In separate interviews with News is my Business, the Puerto Rico Retailers Association (ACDET, in Spanish) and the United Retailers Association (CUD, in Spanish) confirmed that the possibility of eliminating the tax and substituting it with another source of income for municipalities could lead to economic growth.
The Puerto Rico inventory tax is a municipal tax imposed on the value of a business’ inventory, including raw materials, finished goods and supplies. It is part of the personal property tax and is levied annually by the Municipal Revenue Collections Center (CRIM, in Spanish).
The tax rate varies by municipality but typically ranges between 5% and 8% of the inventory’s value. It is estimated that Puerto Rico businesses pay about $220 million in annual inventory taxes. The proposal is to keep that number as it is for five years while another plan is developed.
“We thank the governor and the mayors for their prompt response to this freezing project, which is also an important step toward achieving the complete elimination of the inventory tax,” said ACDET President José González. “The issue of inventory tax is important not only for retailers but for all areas of the private sector that have been affected over the years by product shortages and the costs of having inventory in Puerto Rico.”
The potential repeal of Puerto Rico’s inventory tax requires a substitute tax to ensure that cash-strapped municipalities continue receiving funds distributed annually by the CRIM from inventory tax collections.
If the five-year moratorium is approved in the legislature, it will freeze that $220 million amount, which will not increase.
“The bill will include a provision in case a company reduces its size and, in turn, its inventory. Those companies will have that protection,” González said. “It’s very important to address this issue now because, as we all know, the rate is going to increase with President Trump’s decisions, and we need costs in Puerto Rico to go down.”
Historically, businesses have said the inventory tax creates a disincentive to hold inventory, leading to potential supply chain issues. It particularly affects retailers, manufacturers and distributors who need to maintain large inventories.
The tax and related inventory restraints have been criticized for worsening hurricane preparedness, as businesses are discouraged from stockpiling essential goods.
“Without a doubt, for retailers this first step is an advantage to be able to increase inventory levels during hurricane season, but also for products that have low turnover but are of high value,” González said.
“For example, power generators — retailers who are dedicated to bringing electric generators that can cost thousands of dollars limit themselves from having a lot of inventory because if they do not sell it, they’re stuck with the tax,” he said.
Meanwhile, CUD President Ramón Barquín said, “The elimination of this tax, discussed at the recent meeting with mayors, represents a key step toward the modernization of the tax system and the revitalization of the Puerto Rican business sector.”

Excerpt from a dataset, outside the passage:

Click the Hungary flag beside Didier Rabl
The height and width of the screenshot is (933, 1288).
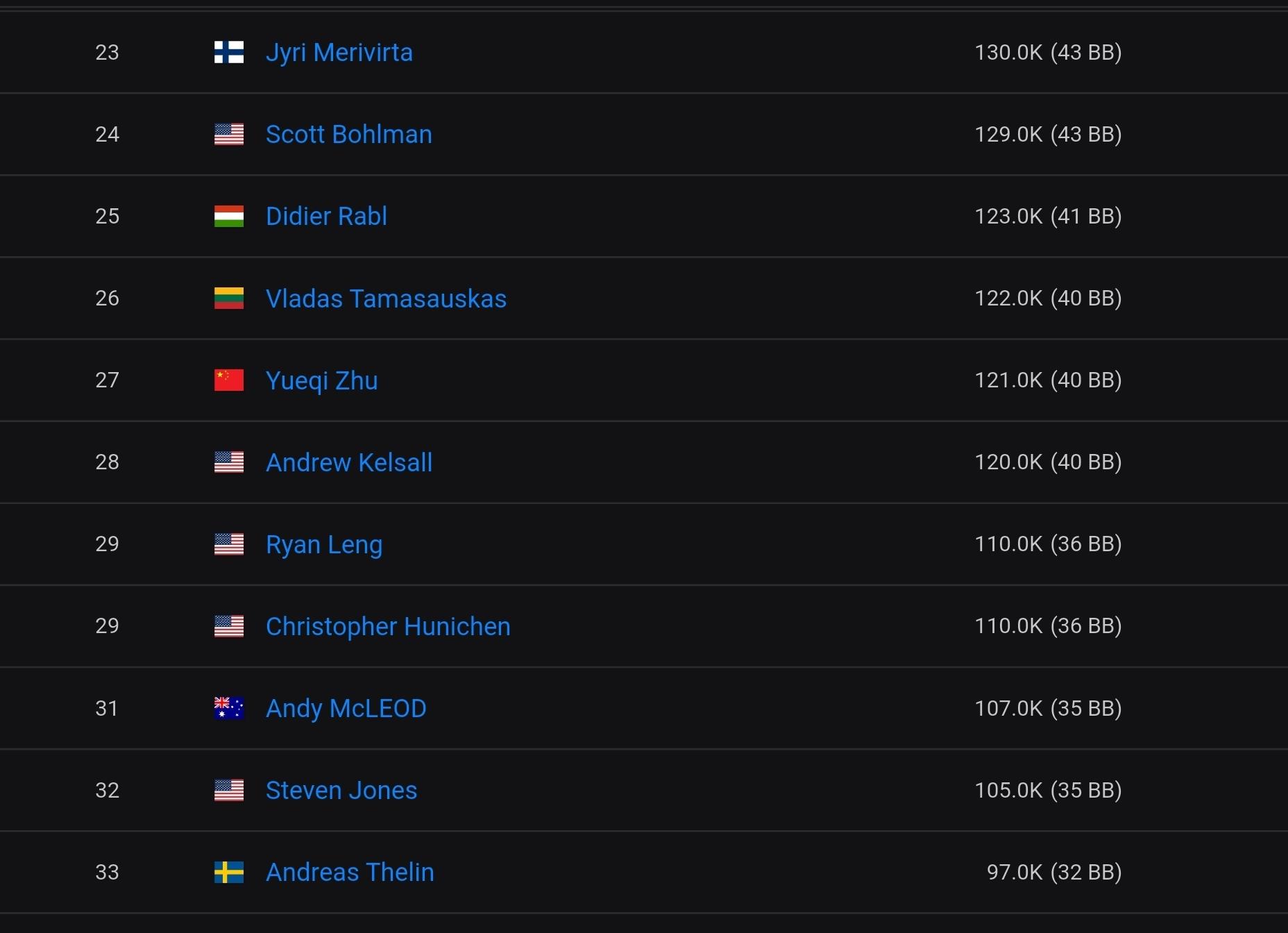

“The [financial] support of municipalities cannot continue to fall on the pockets of retailers. It’s time to implement a true reduction in government expenses to achieve greater agility, efficiency, effectiveness, and profitability in public administration,” said Barquín.

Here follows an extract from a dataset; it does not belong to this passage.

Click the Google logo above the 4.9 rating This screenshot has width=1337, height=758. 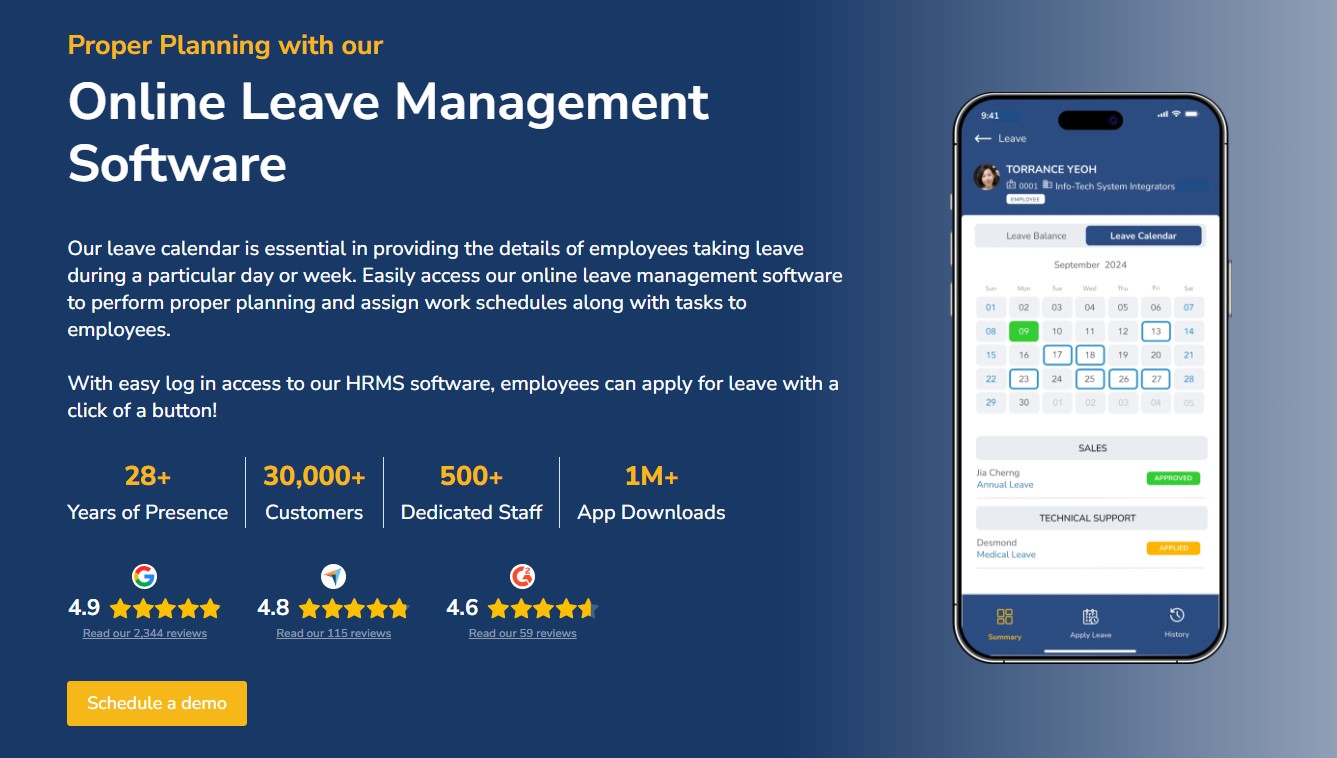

“The priority must be to promote an ecosystem where companies can grow without tax obstacles that limit their ability to operate and generate jobs. The elimination of the inventory tax is a necessary step to guarantee a more dynamic and competitive business environment,” Barquín said.
Over the years, the CUD has insisted that the support of municipalities should not depend on taxes that penalize commercial activity. Instead, a structural transformation is proposed that reduces dependence on these revenues and promotes an economic development model based on government efficiency and private sector growth.
CofC ready to testify in favor of elimination
Luis Pizarro, president of the Puerto Rico Chamber of Commerce (CofC), commended the governor for supporting a change to the inventory tax, which he said has been declining as retailers and consumers seek savings.
“While it’s true that we understand the point of view of the municipalities, we also have to understand what this represents for businesses, and it’s a step in the right direction to be talking about freezing this tax for at least five years,” he said.
“But if there’s a moratorium, it’s very important to have something new in place when that transition is over to help municipalities,” he added.
One alternative mentioned is using tax revenue from online sales, which must be assessed to determine if it can offset the revenue currently generated by the inventory tax, Pizarro said.
“We have our testimony ready to submit to the legislature, tomorrow,” he said, adding that the issue has been gaining momentum since late last year and there is a “sense of urgency to address this quickly.”